* _What is needed_
Copy out each line of the listing below word for word, without changing anything.
########################################
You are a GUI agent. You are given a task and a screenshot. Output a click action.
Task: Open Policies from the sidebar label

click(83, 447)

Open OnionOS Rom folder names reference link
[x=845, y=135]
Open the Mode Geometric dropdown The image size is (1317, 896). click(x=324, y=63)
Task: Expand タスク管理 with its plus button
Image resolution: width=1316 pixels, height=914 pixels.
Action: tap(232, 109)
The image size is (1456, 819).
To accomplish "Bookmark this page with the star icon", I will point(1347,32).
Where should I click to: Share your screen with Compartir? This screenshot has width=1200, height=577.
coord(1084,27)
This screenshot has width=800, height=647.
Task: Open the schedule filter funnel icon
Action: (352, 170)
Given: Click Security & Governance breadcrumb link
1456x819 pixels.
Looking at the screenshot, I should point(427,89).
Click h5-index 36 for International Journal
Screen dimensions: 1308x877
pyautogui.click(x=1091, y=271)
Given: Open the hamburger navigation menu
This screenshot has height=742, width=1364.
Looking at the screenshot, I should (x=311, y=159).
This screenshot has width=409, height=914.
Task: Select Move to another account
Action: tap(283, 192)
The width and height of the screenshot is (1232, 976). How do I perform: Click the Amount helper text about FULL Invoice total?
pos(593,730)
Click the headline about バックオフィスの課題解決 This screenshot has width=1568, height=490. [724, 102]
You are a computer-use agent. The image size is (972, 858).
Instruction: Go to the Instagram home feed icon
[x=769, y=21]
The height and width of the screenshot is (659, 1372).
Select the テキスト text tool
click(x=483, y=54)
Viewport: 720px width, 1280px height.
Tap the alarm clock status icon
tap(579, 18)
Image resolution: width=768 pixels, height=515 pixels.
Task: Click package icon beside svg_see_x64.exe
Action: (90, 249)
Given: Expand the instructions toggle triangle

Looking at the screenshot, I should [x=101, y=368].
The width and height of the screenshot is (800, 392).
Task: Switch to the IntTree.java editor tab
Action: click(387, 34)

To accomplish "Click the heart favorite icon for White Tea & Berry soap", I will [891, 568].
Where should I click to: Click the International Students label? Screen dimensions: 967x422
########################################
* _Worked solution_
You are a GUI agent. You are given a task and a screenshot. Output a click action.
Task: Open Policies from the sidebar label

click(83, 447)

Open OnionOS Rom folder names reference link
[x=845, y=135]
Open the Mode Geometric dropdown The image size is (1317, 896). click(x=324, y=63)
Task: Expand タスク管理 with its plus button
Image resolution: width=1316 pixels, height=914 pixels.
Action: tap(232, 109)
The image size is (1456, 819).
To accomplish "Bookmark this page with the star icon", I will point(1347,32).
Where should I click to: Share your screen with Compartir? This screenshot has width=1200, height=577.
coord(1084,27)
This screenshot has width=800, height=647.
Task: Open the schedule filter funnel icon
Action: (352, 170)
Given: Click Security & Governance breadcrumb link
1456x819 pixels.
Looking at the screenshot, I should point(427,89).
Click h5-index 36 for International Journal
Screen dimensions: 1308x877
pyautogui.click(x=1091, y=271)
Given: Open the hamburger navigation menu
This screenshot has height=742, width=1364.
Looking at the screenshot, I should (x=311, y=159).
This screenshot has width=409, height=914.
Task: Select Move to another account
Action: tap(283, 192)
The width and height of the screenshot is (1232, 976). How do I perform: Click the Amount helper text about FULL Invoice total?
pos(593,730)
Click the headline about バックオフィスの課題解決 This screenshot has width=1568, height=490. [724, 102]
You are a computer-use agent. The image size is (972, 858).
Instruction: Go to the Instagram home feed icon
[x=769, y=21]
The height and width of the screenshot is (659, 1372).
Select the テキスト text tool
click(x=483, y=54)
Viewport: 720px width, 1280px height.
Tap the alarm clock status icon
tap(579, 18)
Image resolution: width=768 pixels, height=515 pixels.
Task: Click package icon beside svg_see_x64.exe
Action: (90, 249)
Given: Expand the instructions toggle triangle

Looking at the screenshot, I should [x=101, y=368].
The width and height of the screenshot is (800, 392).
Task: Switch to the IntTree.java editor tab
Action: click(387, 34)

To accomplish "Click the heart favorite icon for White Tea & Berry soap", I will [891, 568].
Where should I click to: Click the International Students label? Screen dimensions: 967x422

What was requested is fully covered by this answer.